An Interconnection Strategy for Everyone

We all know that interconnecting with other companies’ networks is necessary for meeting enterprise accessibility and agility requirements. But implementing the right interconnection strategy is no easy feat. Something is preventing experienced engineers from leveraging the full power of inter-networking—and we intend to get to the bottom of it.

Read on to learn why interconnection has become such a hot (and unavoidable) topic, where the interconnection skills gap originates, and how your organization can solve that challenge today (no hiring or training required).

Why Worry About Interconnection?

For many in the Enterprise IT space, the word “interconnection” is not one that’s used on a daily basis. Some may not be familiar with it at all.
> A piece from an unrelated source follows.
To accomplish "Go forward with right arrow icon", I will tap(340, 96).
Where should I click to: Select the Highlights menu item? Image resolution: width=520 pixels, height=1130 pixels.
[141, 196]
Every one of us, however, is intimately aware of the driving forces behind its growing relevance.

Gone are the halcyon days when all of our users, our PCs, and even our servers lived in a single office, building, or campus on a single LAN. Long ago, we started moving servers out of the closet and into off-site data centers and/or colocation facilities, ushering in the age of the corporate WAN.

Even those days of buying MPLS services and setting up VPNs are, for many of us, a distant memory—or even something that happened before our time. Today we are faced with new and unique networking challenges arising from leveraging the cloud, the edge, the internet of things, and the revolution of large scale remote and distributed work, to name just a few.
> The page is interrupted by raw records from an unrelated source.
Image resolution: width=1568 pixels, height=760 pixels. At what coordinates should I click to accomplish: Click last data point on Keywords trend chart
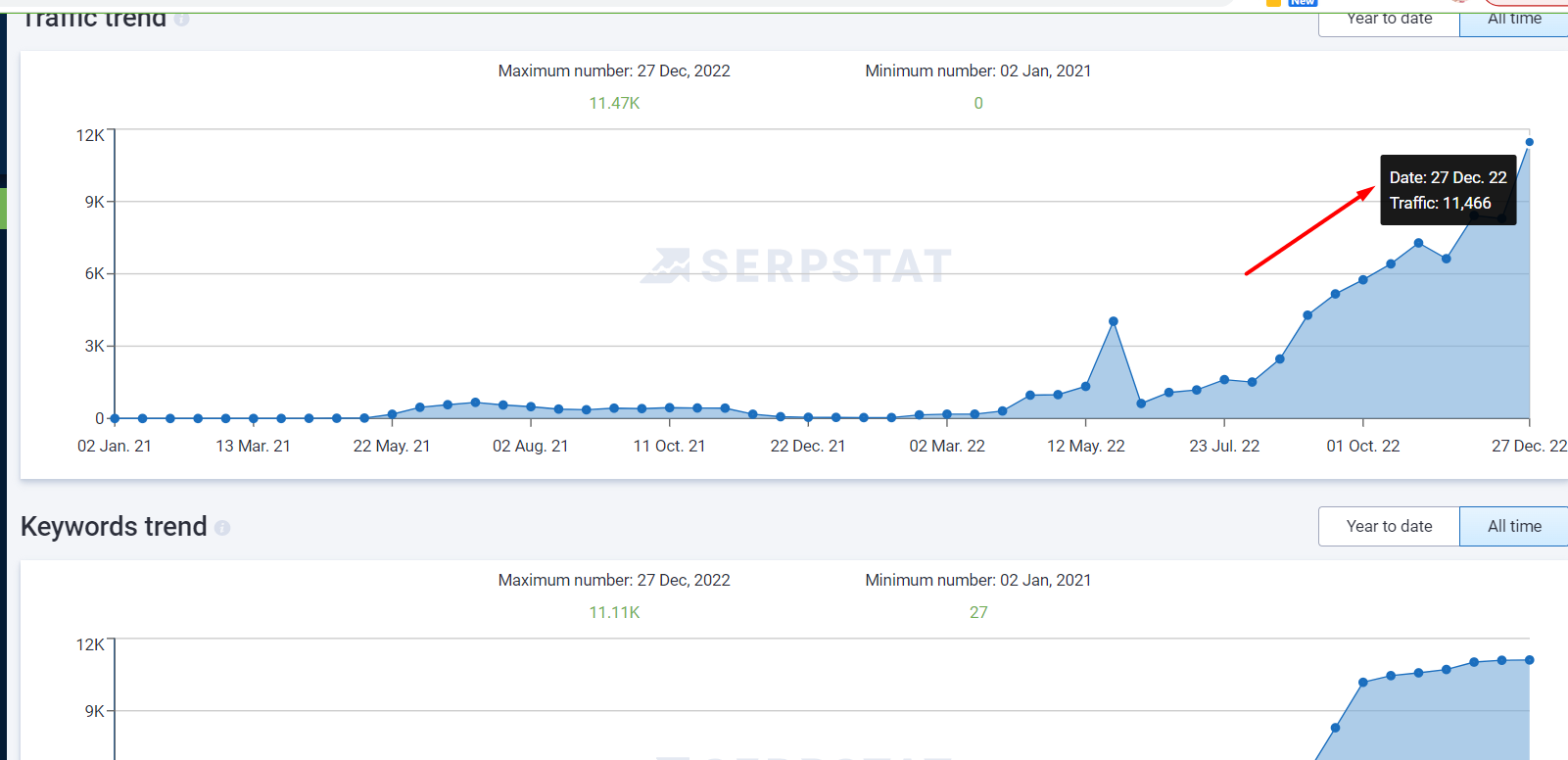click(x=1529, y=660)
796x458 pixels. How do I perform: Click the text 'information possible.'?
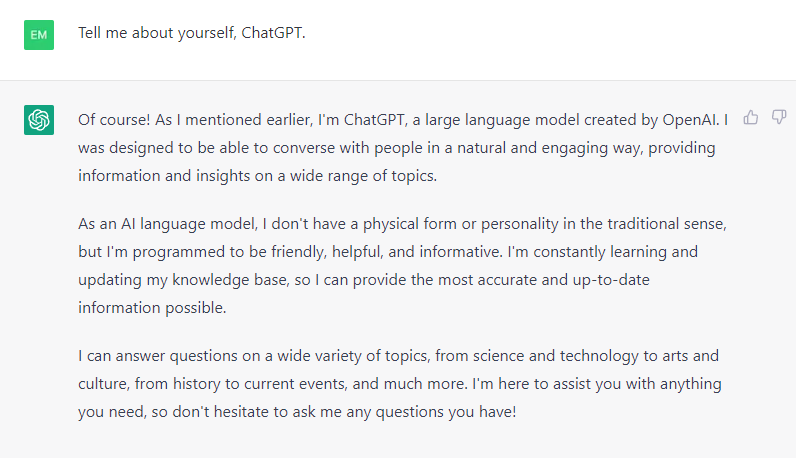click(x=152, y=308)
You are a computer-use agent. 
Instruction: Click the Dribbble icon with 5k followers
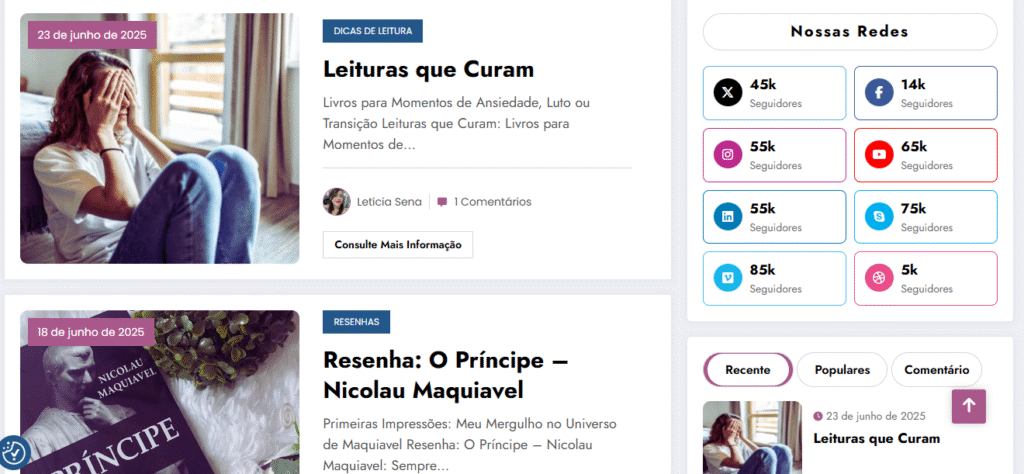[x=879, y=278]
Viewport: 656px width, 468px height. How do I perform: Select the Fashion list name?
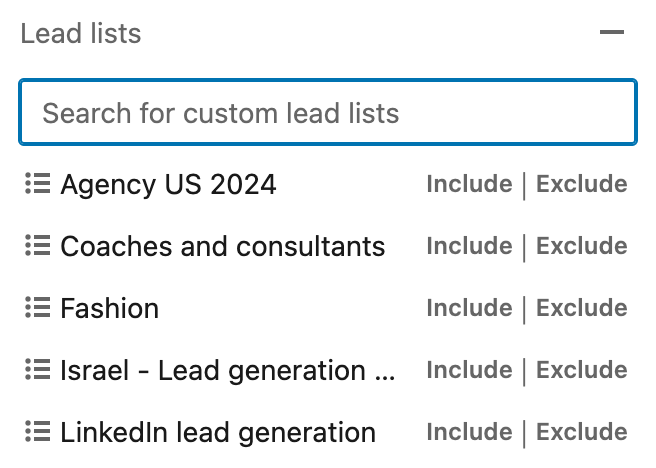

In a Word: Deperimeterization

The question so many network engineers face today is one of deperimeterization. Originally conceived as an information security concept, deperimeterization is just now being recognized as a network architecture, engineering, and operations challenge as well. For us network types, deperimeterization means that we are now responsible for the performance of networks we have no real control over. 

How do we ensure user experience when our users need access to NetSuite, Salesforce, Zoom, Slack, Microsoft 365, and a plethora of other cloud applications, typically reachable only over the Internet? How about when those users are connecting from home, or from a coffee shop, or another country? And how do we meet strict internal SLAs for application connectivity when those applications live on some public cloud provider’s network, or increasingly are spread across multiple cloud providers as well as our own on-premises equipment?

These challenges are probably not new to you. What might be new is the name of the solution: Interconnection. To meet today’s networking challenges, we simply must shift our focus from traditional LANs and WANs to interconnection: the management of the interaction between many disparate networks. Understanding and leveraging interconnection is the key to supporting accessibility and agility in your business.

The Interconnection Skills Gap

Being aware of the power of interconnection and the necessity of a well executed interconnection strategy puts you a step ahead of most enterprise network engineers. Knowing is half the battle, as G.I. Joe used to tell me every Saturday morning.

Unfortunately, knowing you must do something is not the same as knowing how to actually do it. And this is where most interconnection strategies hit a brick wall. Connecting autonomous systems together into an internetwork has long been the providence of service providers and has largely been ignored in the enterprise IT space. It simply wasn’t needed in the past.

And since it wasn’t needed, most engineers didn’t seek out the training and experience needed to set up interconnection, traffic engineering, and the related tasks. The average enterprise network engineer has likely never configured BGP (the Border Gateway Protocol, which powers all internetworking). Those who have configured BGP have probably never ventured past the basics (accepting a default route, etc.).

We know that BGP configuration at an expert level is a very niche skill set—which makes hiring for the position a difficult task. The question then becomes: how do we improve our interconnection without spending valuable time and resources on hiring or extensive internal training?

Solving for Interconnection with NaaS

Perhaps, as in so many other cases, the problem actually contains the solution? While many factors have driven the need for interconnection to become a major focus in enterprise networking, adoption of the public cloud looms largest. We have outsourced many of our physical infrastructure challenges to specialized, as-a-service vendors whose sole focus is to solve these thorny problems with teams of experienced experts.

What if we could do the same thing for our networks? As you may have guessed, we can!

Network-as-a-Service (NaaS) is the perfect complement to your existing suite of SaaS, IaaS, and other XaaS solutions. In fact, NaaS can be the “one [aaS] to rule them all.” A proper NaaS can certainly bind them, and not in darkness, but in blazing interconnected glory.

Finding and hiring interconnection experts is a challenge for any organization—and fully training your internal team can be costly and time-consuming. Working with the right NaaS provider gives you instant access to a team of interconnection pros.

As I’ve written previously, PacketFabric is the right NaaS to support the business agility you need today and into the future.

The Bottom Line

Modern enterprise networking is being shaped by cloud adoption, distributed work, and several other trends that all lead to deperimeterization. For network engineers, this removal of the boundary between “my network” and “your network” is driving the need for a well executed interconnection strategy. At the same time, an internetworking skills gap is holding many of us back from realizing the true potential of interconnection. 

The solution for most organizations is to leverage a NaaS provider like PacketFabric to ensure a team of experienced experts supports your accessibility and agility, from the network to the business and beyond.